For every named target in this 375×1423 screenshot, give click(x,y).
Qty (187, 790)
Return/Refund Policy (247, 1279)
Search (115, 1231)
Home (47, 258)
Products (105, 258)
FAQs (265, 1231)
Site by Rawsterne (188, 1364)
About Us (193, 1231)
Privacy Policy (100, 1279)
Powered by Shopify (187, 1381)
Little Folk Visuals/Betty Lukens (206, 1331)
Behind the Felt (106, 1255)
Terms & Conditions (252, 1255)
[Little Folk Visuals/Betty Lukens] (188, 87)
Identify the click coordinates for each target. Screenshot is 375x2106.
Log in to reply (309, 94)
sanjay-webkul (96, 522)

---

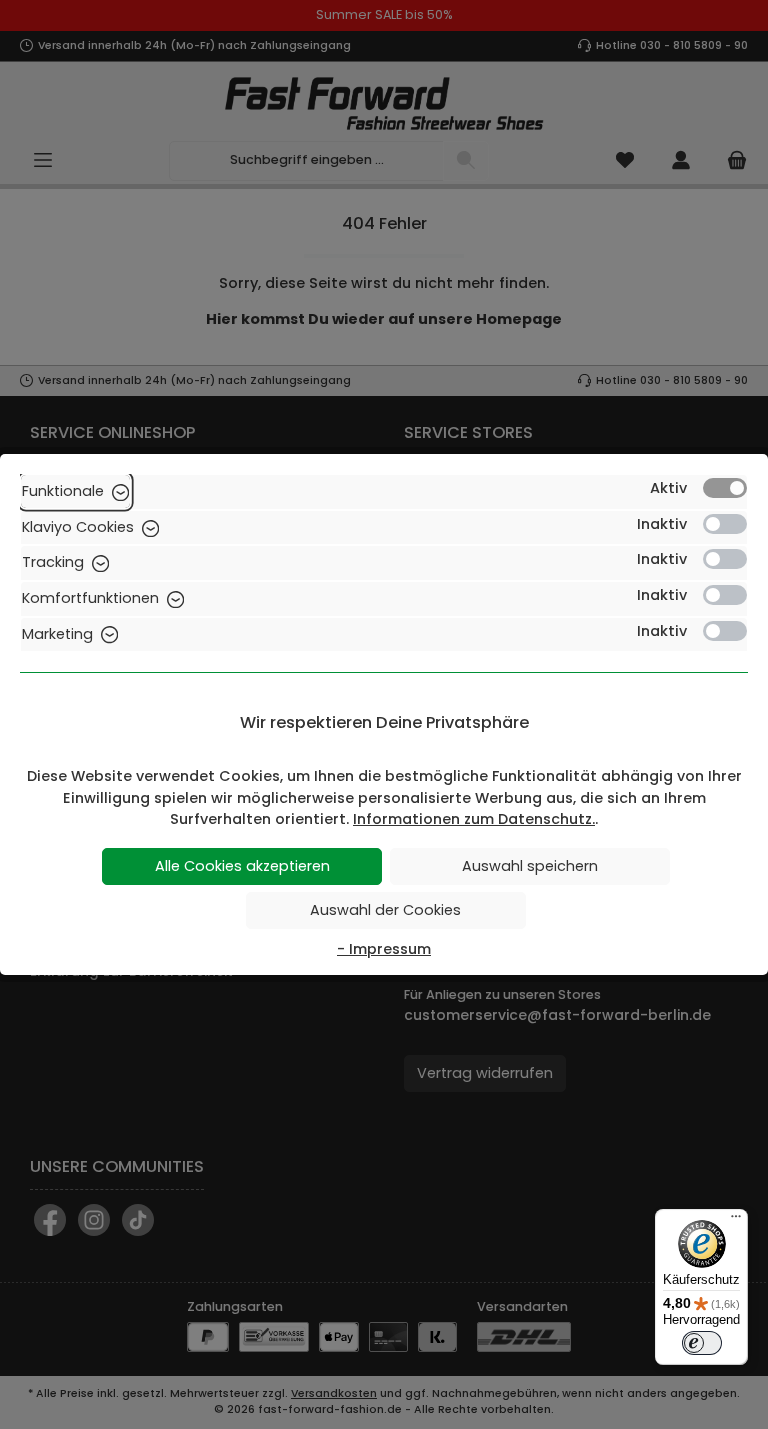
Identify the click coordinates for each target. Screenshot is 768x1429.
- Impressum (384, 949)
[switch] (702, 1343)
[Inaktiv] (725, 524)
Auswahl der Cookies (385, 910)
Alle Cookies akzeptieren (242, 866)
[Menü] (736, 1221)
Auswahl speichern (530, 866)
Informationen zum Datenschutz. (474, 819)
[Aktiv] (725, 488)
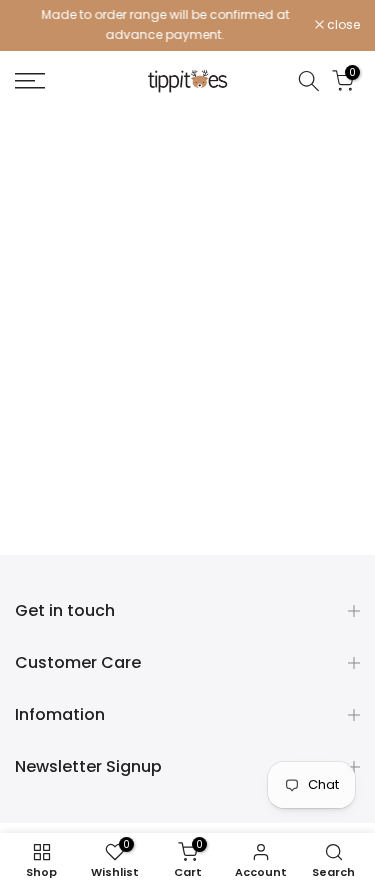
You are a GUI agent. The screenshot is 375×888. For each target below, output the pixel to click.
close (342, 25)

§ **Task requirements**: Copy all the lines above that hold the string "Auswahl".

§ **Result of this task**:
Auswahl der Cookies (385, 910)
Auswahl speichern (530, 866)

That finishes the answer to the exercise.